TORRI DEL VENTO, CORTILI E GROTTE: meglio del climatizzatore?


La climatizzazione artificiale è divenuta sempre più comune, non solo nei luoghi di lavoro ma anche nelle abitazioni. Voci critiche si levano però, anche sulla grande stampa, contro gli effetti dannosi dell’aria condizionata artificiale. Secondo una statistica pubblicata qualche anno fa dal World Energy Statistics, ogni americano consuma, solo per l’aria condizionata, più energia elettrica di quanta ne sia disponibile per soddisfare la totalità dei bisogni di quattro abitanti della Cina durante lo stesso arco di tempo.
L’aria condizionata artificialmente può essere terribilmente dannosa per la salute, perché provoca la formazione di strati d’aria freddi al livello del pavimento.
Il risultato: testa calda e piedi freddi, con la possibilità di conseguenze anche gravi per la circolazione sanguigna e per la respirazione.
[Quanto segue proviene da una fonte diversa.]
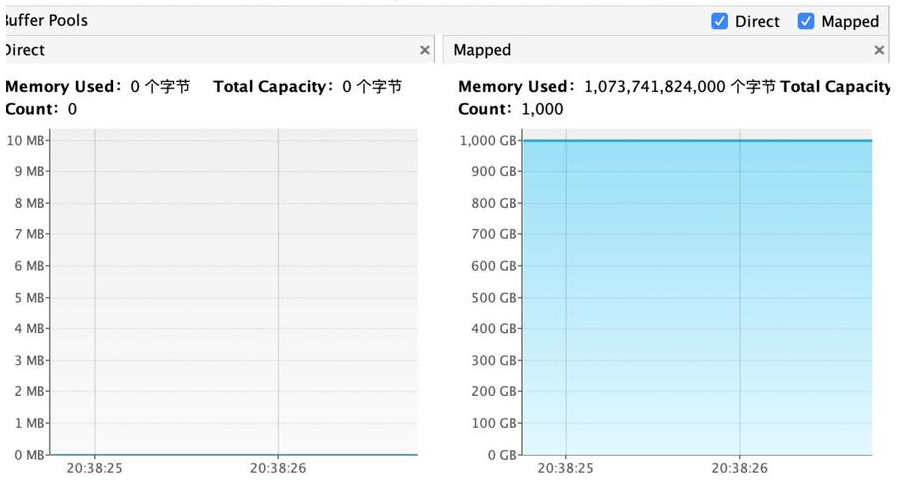Click the Mapped Total Capacity label
The width and height of the screenshot is (902, 480).
pos(834,87)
La stampa specializzata ha sottolineato rischi anche peggiori, dovuti agli effetti sulla circolazione degli sbalzi eccessivi di temperatura tra ambiente esterno ed interno, o anche ai germi che possono installarsi nei filtri dell’aria, sino all’ormai celebre “morbo del legionario” che può colpire in forma letale le vie respiratorie. Ecco perché non possono essere ignorati o sottovalutati studi e ricerche per le soluzioni di benessere ambientale cosiddette “dolci” o “passive”, ossia che non comportino spreco energetico. Sono pochi coloro che li considerano ancora come si trattasse soltanto del solito “pallino” di qualche appassionato delle soluzioni alternative. Esiste una saggezza - a volte millenaria - che può offrire soluzioni semplici ed esemplari, economiche e prive di danni per la salute. Alle diverse latitudini, in ogni epoca, l’architettura ha sempre protetto l’uomo dalle avversità climatiche, grazie alle opportunità fornite dai siti naturali e dai materiali locali.
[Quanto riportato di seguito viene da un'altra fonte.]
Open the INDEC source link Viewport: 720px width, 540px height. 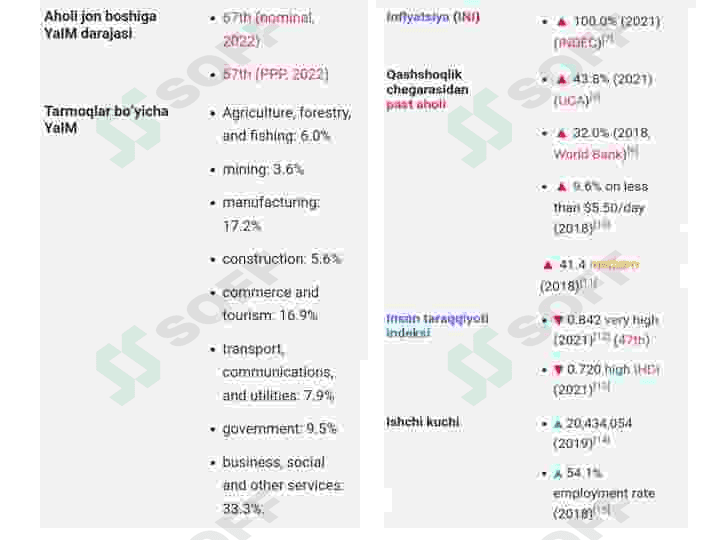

Nei differenti climi, si tratta di difendersi dalle piogge, dal caldo o dal freddo, dall’umidità eccessiva o dal troppo secco, dall’insolazione diretta, dal vento, oltre che dalla salinità e dall’aggressione di agenti chimici naturali (al giorno d’oggi anche dagli inquinamenti di natura industriale). Gli edifici devono resistere anche agli assalti della fauna e della vegetazione, particolarmente nocivi in certi climi (termiti, animali da preda, muffe, aggressività chimica di certi detriti vegetali, ecc.). Nel deserto o presso il Polo, i problemi di climatizzazione e di benessere ambientale sono stati affrontati per secoli senza ricorrere né a materiali d’importazione, né alle costose tecnologie odierne.
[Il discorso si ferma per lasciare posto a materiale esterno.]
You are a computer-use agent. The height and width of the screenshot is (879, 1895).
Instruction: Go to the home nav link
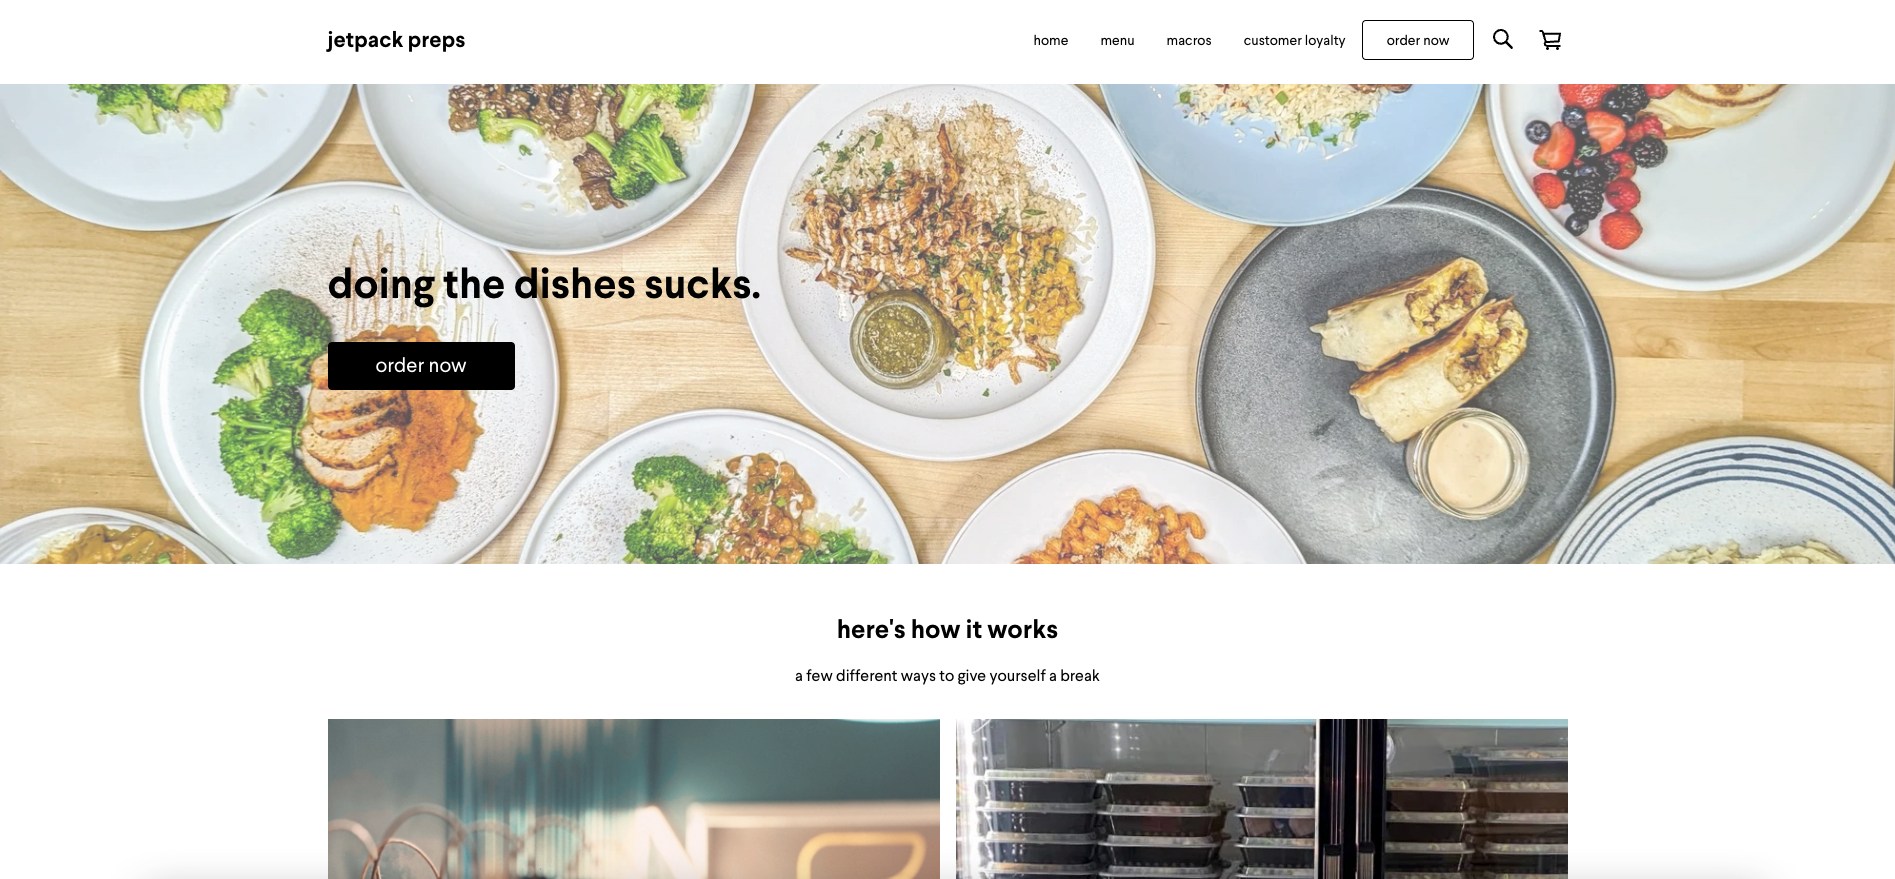1050,40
Il benessere ambientale non dipende soltanto dalla temperatura dell’aria, ma anche dall’umidità e dalla velocità di movimento dell’aria stessa. Con questi tre componenti si costruisce il cosiddetto “diagramma di benessere”. Esso mostra una zona centrale, in cui il benessere ambientale è assicurato, e suggerisce i correttivi per le situazioni al contorno, squilibrate rispetto alle esigenze del corpo umano.
La disposizione dei gruppi di abitazioni è la prima scelta che permette di limitare o sfruttare la presenza del sole e del vento (a seconda che si desideri fare scudo contro i loro eccessi o potenziarne gli effetti) e di drenare le acque. Gli edifici possono proteggersi a vicenda contro gli eccessi di radiazioni solari, o essere di­sposti in modo da migliorare la ventilazione e la luminosità interne. Ad esempio, il tracciato delle classiche vie tortuose delle città mediterranee crea zone d’ombra, favorisce e incanala, ove occorra, brezze rinfrescanti, mentre frena i venti di tempesta.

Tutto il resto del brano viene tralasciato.